He serves as a cabinet level advisor to the county executive. Dale is a partner with Studer Education, and he is a model leader in how he applies Measures That Matter with excellence. Measures That Matter is Principle Two. And it’s in our Nine Principles Framework highlighted in Hardwiring Excellence in Education 


During the pandemic, Dale’s team supported 16 school districts across Waukesha County relying on using data to problem solve, aligning key actions to solve problems, and tracking progress metrics to achieve goals. That’s what’s highlighted in the book, but today again, we’re going to tell the story behind the story with Dale.  


We’ll dig into how Dale applied Measures That Matter to help his organization achieve excellent results. 





Janet Pilcher: It’s with great pleasure that I welcome Dale back to our show. Dale, welcome back.  


Dale Shaver: Well, thanks, Pat. Nice to see you again. Before we get started, I have this great new book laying in front of me with a bunch of dog-eared pages already.  


Janet Pilcher: [laughs] 


Dale Shaver: I was looking forward to coming on today, Janet.

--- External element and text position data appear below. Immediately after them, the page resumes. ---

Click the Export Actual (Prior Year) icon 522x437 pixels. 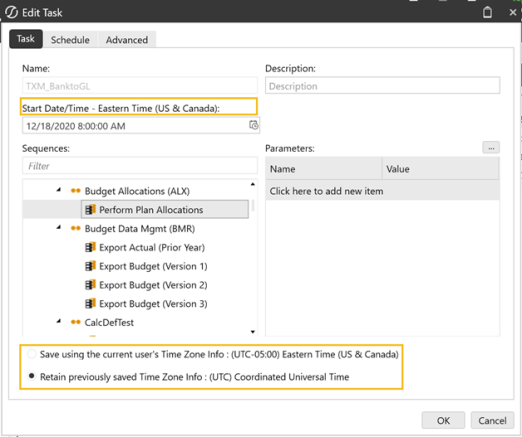click(x=90, y=247)
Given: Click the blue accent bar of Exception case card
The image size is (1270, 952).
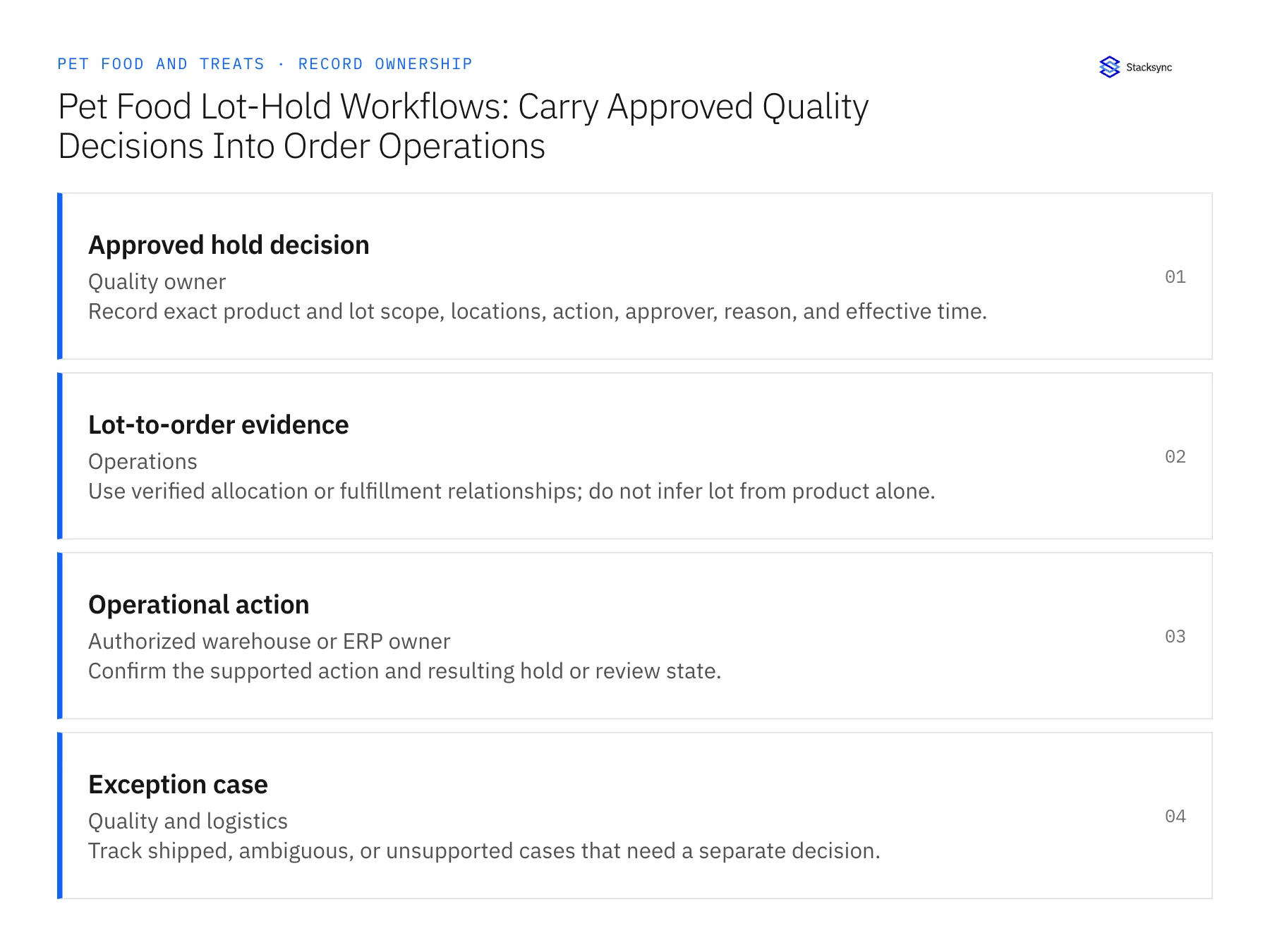Looking at the screenshot, I should point(60,815).
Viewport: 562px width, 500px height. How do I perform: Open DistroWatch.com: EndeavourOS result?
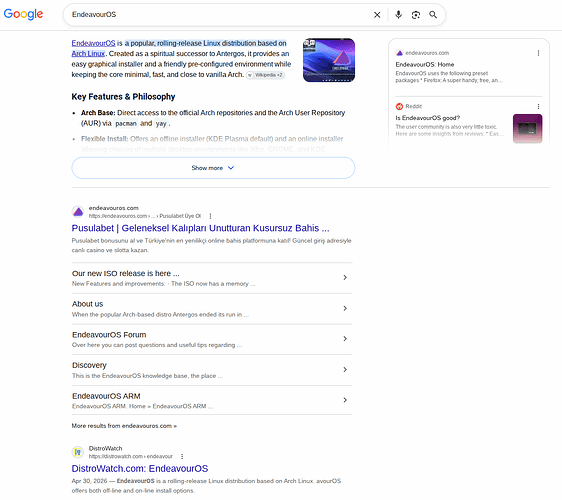coord(140,468)
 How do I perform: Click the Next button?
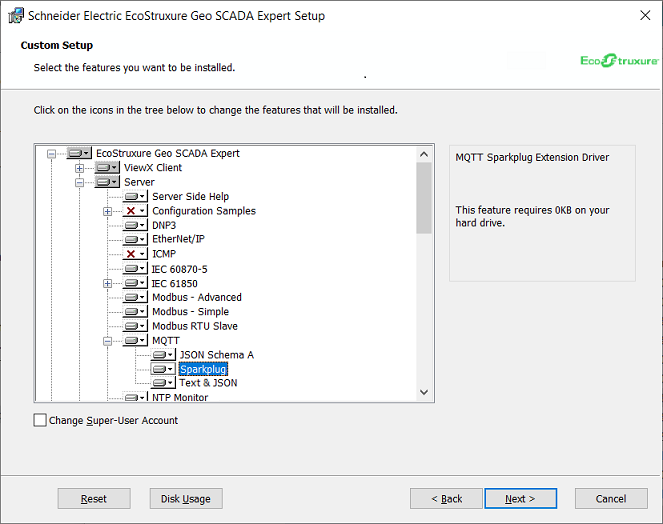[519, 498]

I regard you as not only a colleague but a friend. And so, your work here on the ninth- the platform- is the Nine Principles are just so good not only for education, but I think any sector, any business that cares about organizational excellence. So, thank you for sharing your time and talent with all of us. It’s just great.  


Janet Pilcher: Yeah, thank you. And, you know, I think it’s really important, Dale, what you’ve done and, you know, most of our work has been in education, but you’ve done such a great job in transferring that work to the county government.  


And we, you know, KK is working with a couple of our local county government organizations. So, we always use you as an example of where they need to get to, so, and good progress there. We’ve got a mayor who really believes in the work and hopefully they’ll look at the work that you all have done to really see how they can really benefit from it. 


So, as we- as we get started, let’s just refresh some of our listeners’ memory if you’ll tell us a little bit about yourself and your role with as the director of Waukesha County Department of Parks and Land Use.  


Dale Shaver: Yeah, thanks, Janet. So, I really serve in a capacity of working on economic and community development projects and issues in the county. I would say probably the best way to describe that is, if we’re successful, Waukesha County is a great place to locate or expand your business or a place for families and individuals to live.  


And so, a vibrant economy is really our- our mission, if you will. And when it comes to our park programs, if we offer- we know that if we offer a high quality parks system, that also is a great attraction for workforce, which not only helps our businesses that we’re expanding here, but as you know, for most of your clients, it’s a great, you know, program for school districts as well. And so economic and community development is a broad circle that engages education as well, and we take it very seriously here.  


And I would say, as you know, Janet, I have the pleasure of working with a leadership team here that works and plays to our strengths.  


And so, we call that swimming outside of our lanes. And what it allows us to do, I think, when we have very challenging projects, we can just tap into our best skillsets, irregardless of title, or without being confined by the artificial barriers of a department name to really work on service. And so, it’s just a great place to be and be able to deliver service like in this kind of platform.  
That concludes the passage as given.